Know what would be funny? What if Jeff roofied her corn dog? I know he didn’t have to or anything, but it would be funny. That’s all I’m saying.

3. Lets Make Jorts (2010 Contest)

If the name of this website was The Lost Bob Segar, this guy would be our mascot. Anyway, some questions:

• What is the guy holding in his hands? Is that denim? Did he make those cut off jorts while walking around fair?  And if he did, why is he keeping the material?

• Why is he wearing a medallion around his neck?

• Where did he buy his new shoes?

2. The Rascal Racers (2009 Contest)

Instead of getting all sad when I look at this picture, I ask myself these questions:  Are these people racing, and where are they racing to?
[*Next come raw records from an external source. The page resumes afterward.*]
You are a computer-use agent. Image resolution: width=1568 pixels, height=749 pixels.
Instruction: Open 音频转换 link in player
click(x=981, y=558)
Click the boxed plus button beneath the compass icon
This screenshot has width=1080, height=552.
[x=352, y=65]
Something tells me the answers are “Yes” and “Indian Taco Stand.”

1. The Guardian (2010 Contest)

I’m pretty sure that they need to put a statue of this lady on top of the dome at the City Arts Center building at the fairgrounds and call her The Fair Guardian. That’s because she represents almost everything the fair is about.  She has  a rascal scooter, Budweiser, and a tattoo of an apparent penis sticking out of a star on her leg.  The only thing she is missing is a corn dog and visible sores.